The classroom was no longer safe, maybe it never was. I was told my high-school was the next target. We held practice drills while mock trench-coat warriors roamed the halls. I was in virtual reality, a video game. Now we hid ourselves tightly under desks instead of freely meditating on the floor. I was anxious from this heightened panic; I had trouble focusing.
From this moment on, I experienced education differently. The aftermath of Columbine conditioned me to live in fear, and thus began a long process of undoing. The classroom was now space that needed to be re-built and tended to, just like my house in Ms. McDaniel’s guided dream.

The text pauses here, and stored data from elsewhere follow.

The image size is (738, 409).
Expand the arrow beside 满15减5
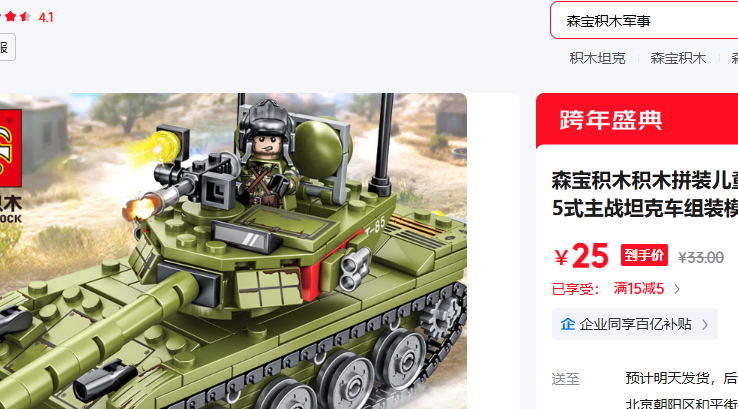(x=677, y=289)
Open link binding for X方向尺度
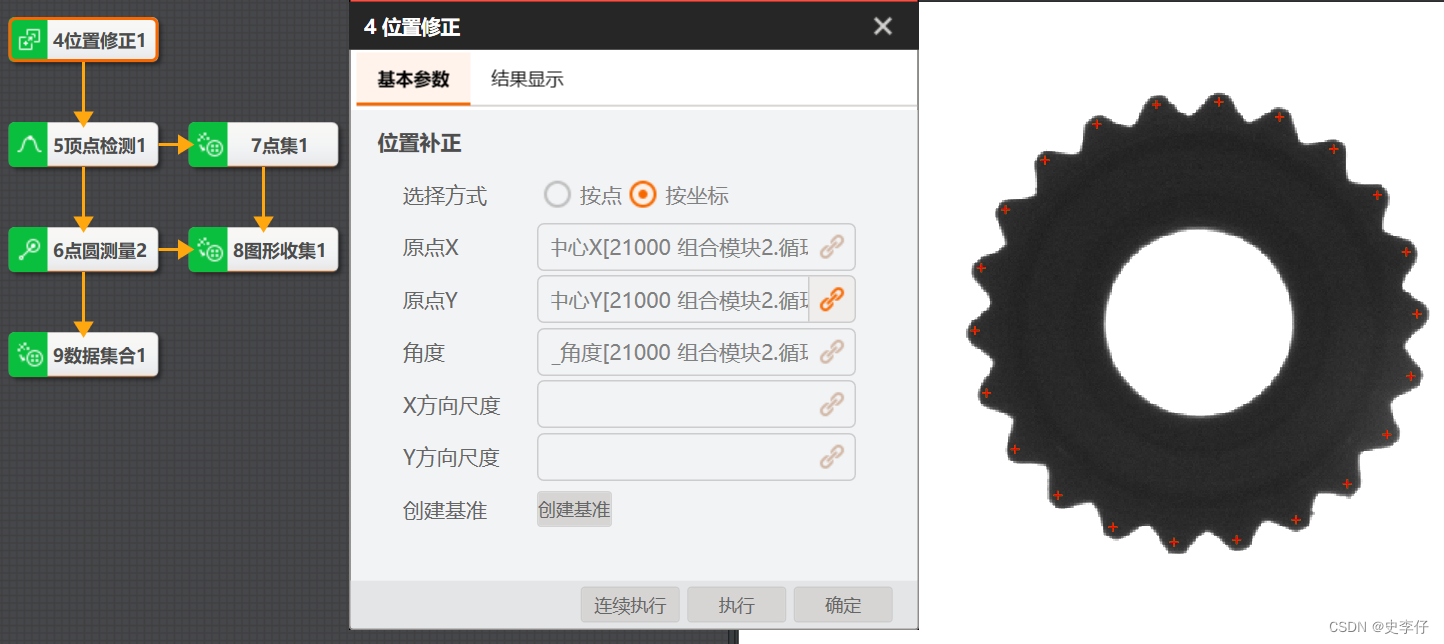Viewport: 1444px width, 644px height. click(832, 404)
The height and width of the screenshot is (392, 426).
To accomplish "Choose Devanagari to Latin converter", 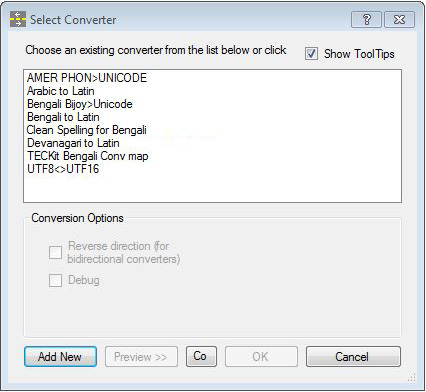I will [73, 143].
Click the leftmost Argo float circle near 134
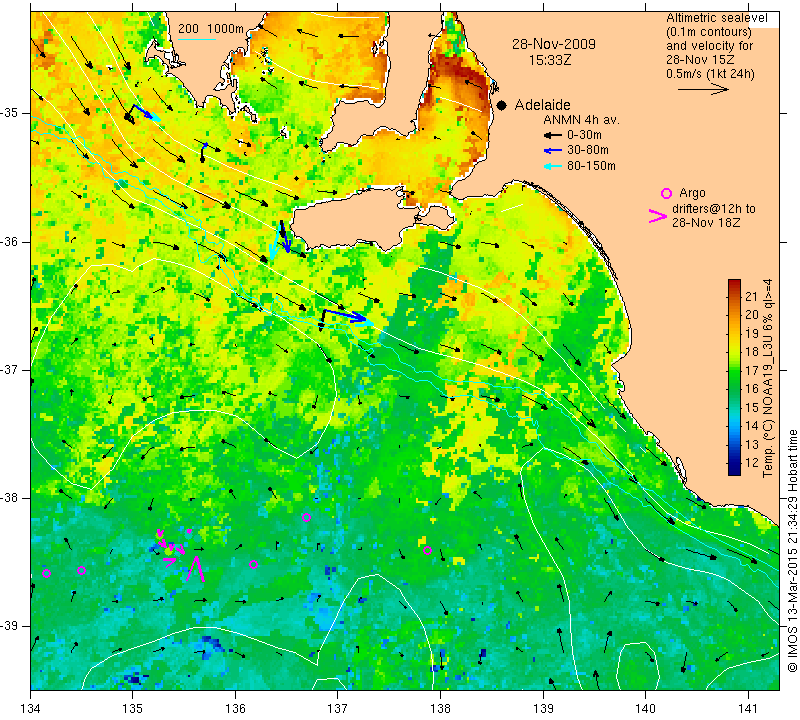The height and width of the screenshot is (720, 800). coord(46,573)
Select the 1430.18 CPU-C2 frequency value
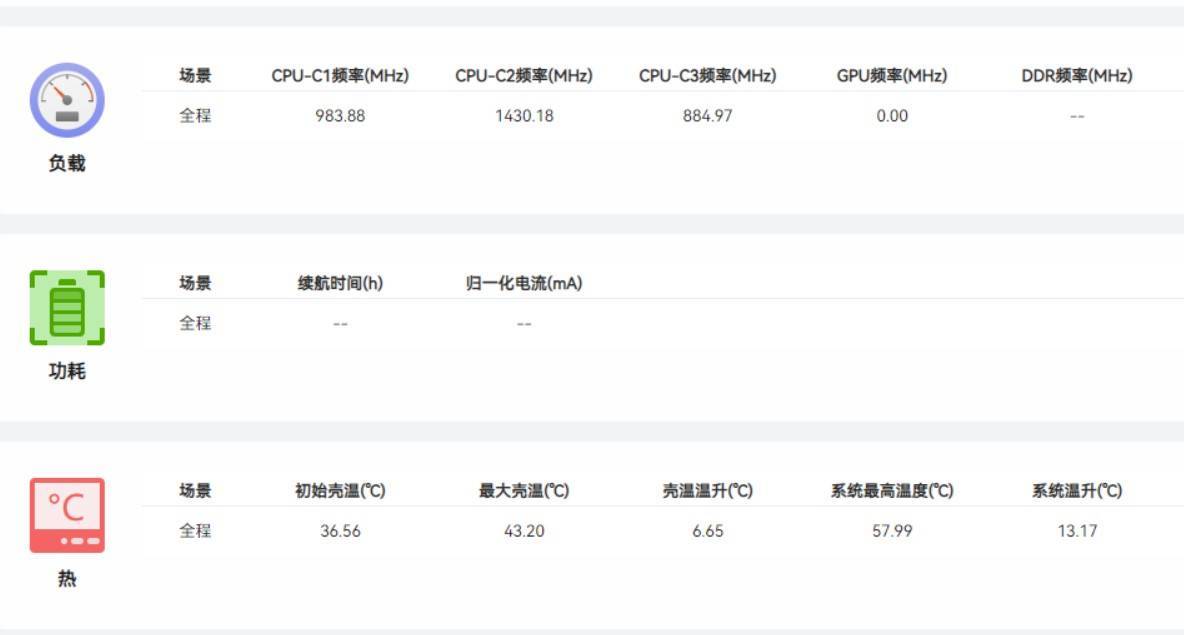Screen dimensions: 1184x635 (524, 116)
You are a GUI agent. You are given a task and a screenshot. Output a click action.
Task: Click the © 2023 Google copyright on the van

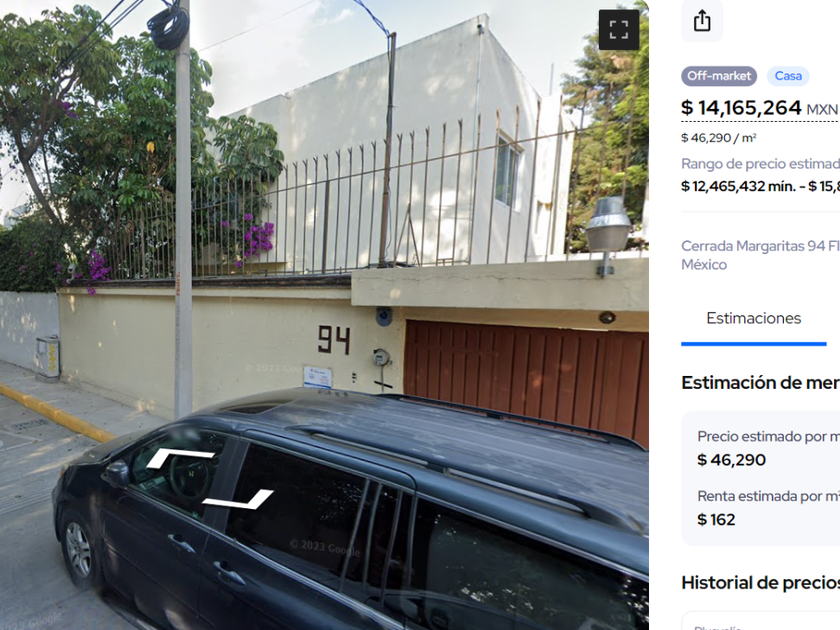coord(325,548)
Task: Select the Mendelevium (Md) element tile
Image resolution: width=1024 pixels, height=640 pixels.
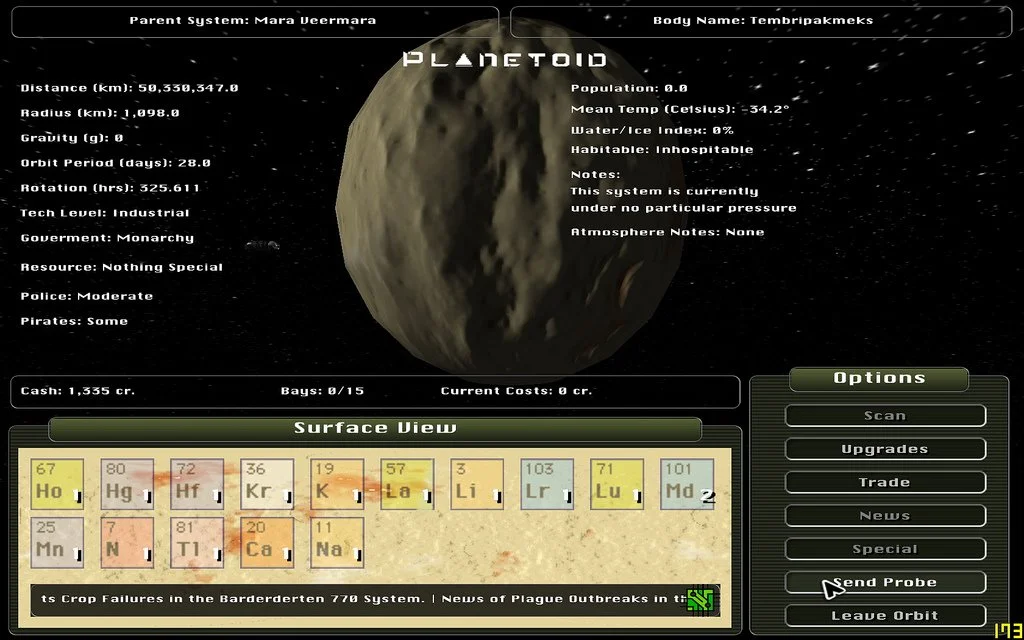Action: (687, 484)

Back in our circle now, I hear chatter about the upcoming election and Kendrick Lamar. Natural light has flooded the tops of the desks, blinding our views of one another. Slowly we begin to write about time and post-memory. Our pens hit the page in hopes of finding each other, amidst the bright fragments of light.
I burn with hunger for a food that exists––a lifetime of burning in every word.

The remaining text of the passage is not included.